An astrological event or just good, hard political work?
"Let's say the stars were aligned on this issue," Gov. Jon Huntsman Jr. said Friday when told of a new Deseret News/KSL-TV poll that shows 80 percent of Utahns approve of alcohol reforms made by the 2009 Legislature.
"Wow, I'm glad to hear that," said Rep. Greg Hughes, R-Draper, who pushed Huntsman's private club fee repeal bill and worked hard on various compromises that brought it and other liquor law reforms to consensus.
An astounding 49 percent "strongly" approve and another 31 percent "somewhat" approve of doing away with private club membership fees, increasing DUI penalties and other liquor measures passed in the annual general session, a new poll conducted by Dan Jones & Associates shows.
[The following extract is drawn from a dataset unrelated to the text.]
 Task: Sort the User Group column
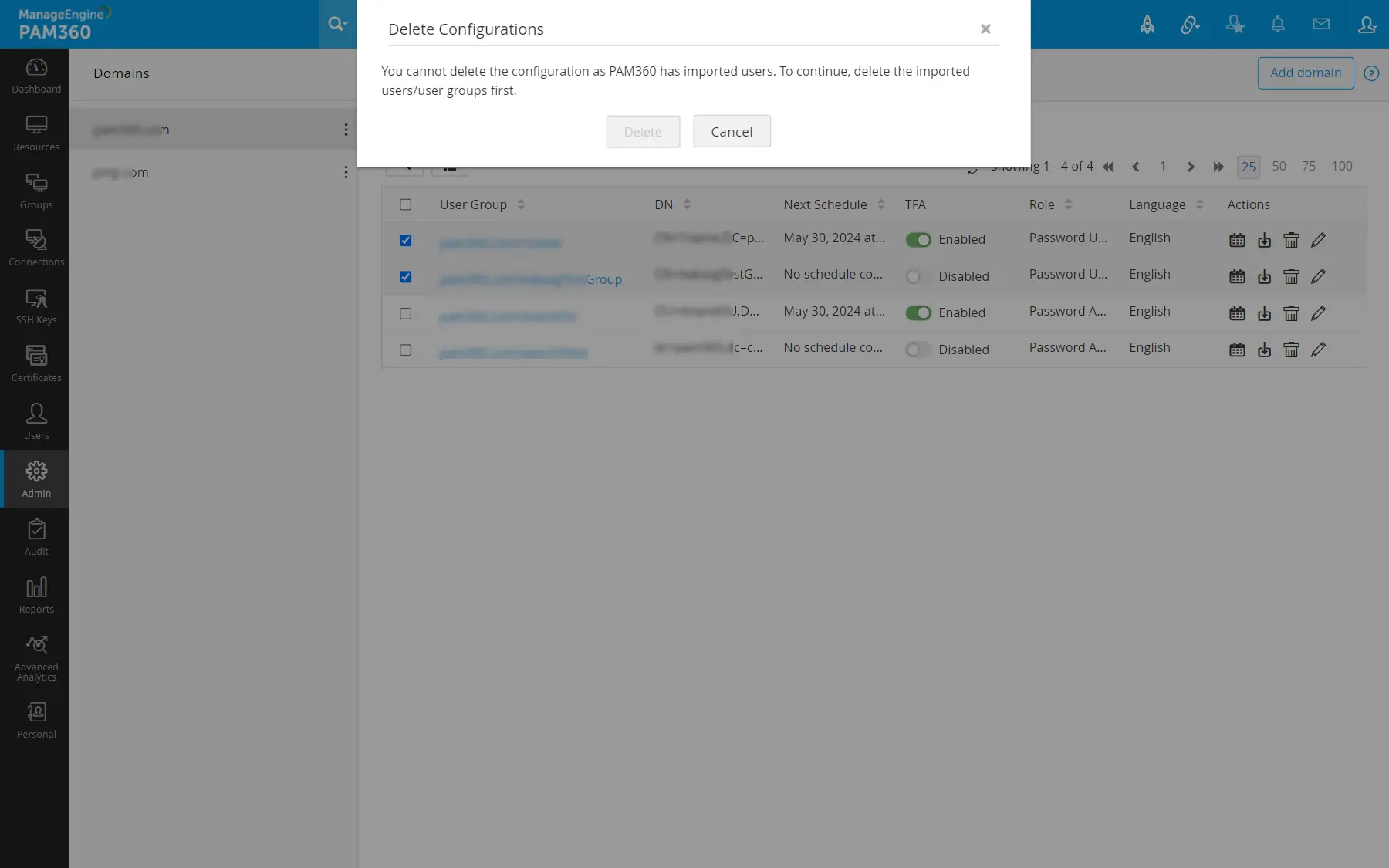click(x=521, y=204)
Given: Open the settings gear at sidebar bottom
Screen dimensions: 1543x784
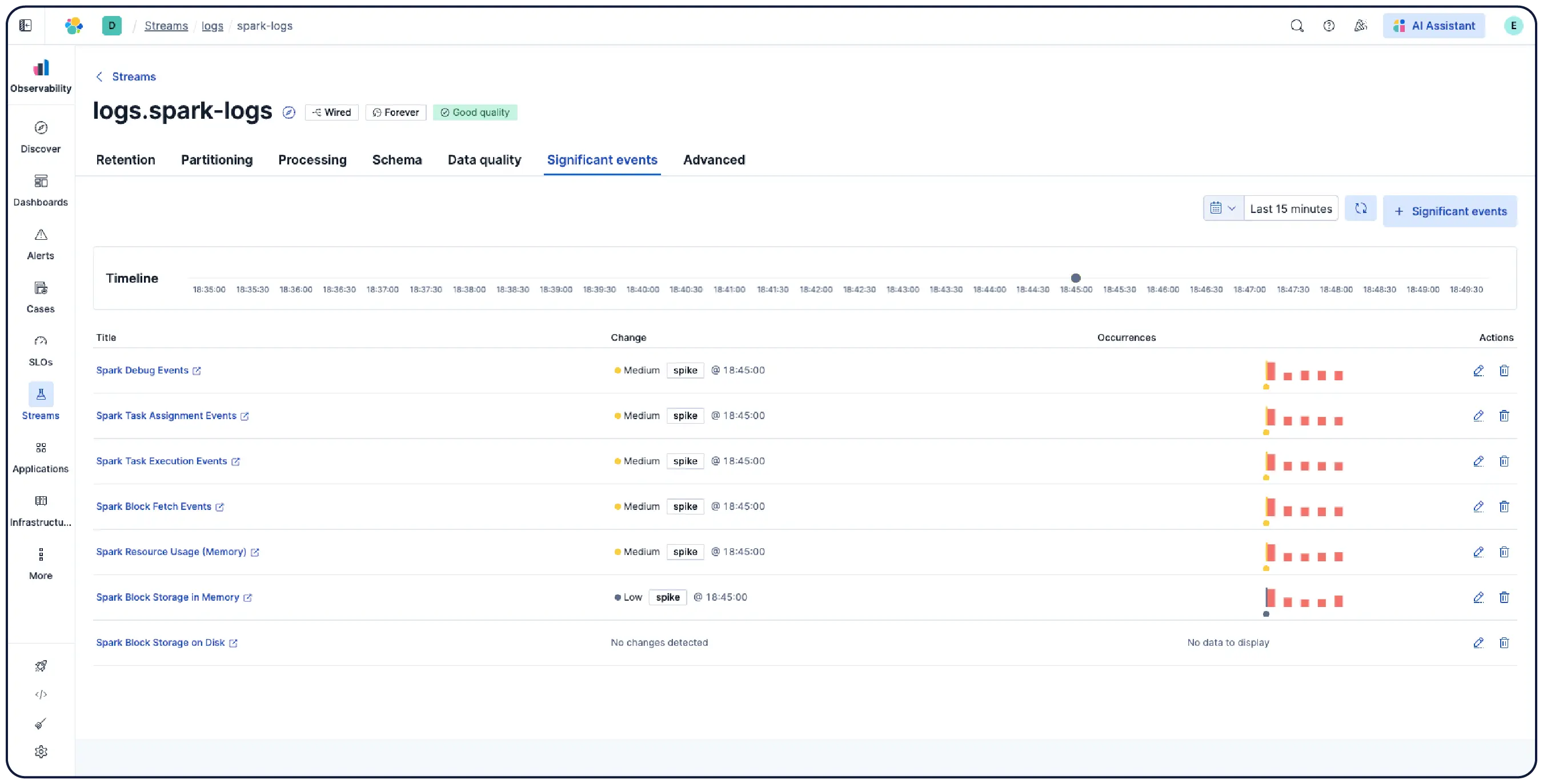Looking at the screenshot, I should click(x=40, y=751).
Jones found that only 13 percent of adults surveyed disapprove of adopting what amounts to liquor-by-the-drink — something Utahns haven't seen in generations.
"This is an issue whose time had come," said Huntsman, who decided last year to push doing away with club membership, a subject he originally raised after he was first elected in 2004.
Huntsman won a record-setting re-election victory in November. And since he has already said he won't run for re-election again, many wondered if he would take advantage of his huge political capital to push new, and perhaps controversial, programs over the next four years, like liquor-by-the-drink.
But few would have guessed that Huntsman's efforts would have paid off so quickly, and with such a large public approval rating.
"Citizens are usually ahead of politicians" on many issues, said Huntsman. "This is a common-sense state, and people support common-sense solutions" like alcohol reform.
Considering that 80 percent of legislators are members of The Church of Jesus Christ of Latter-day Saints, few dispute that if church leaders had opposed the liquor reforms, they wouldn't have passed the Legislature.
Officially, LDS Church leaders didn't oppose the half-dozen liquor bills that made up the package. Church leaders "were a stakeholder" in the process, said Huntsman.
Church leaders said they were, as they have been in the past, concerned that any liquor law changes didn't encourage underage drinking, DUI or overconsumption of alcohol.
Church teachings advocate abstention from alcohol and tobacco. Church leaders consider those moral issues and have spoken out on them in the past.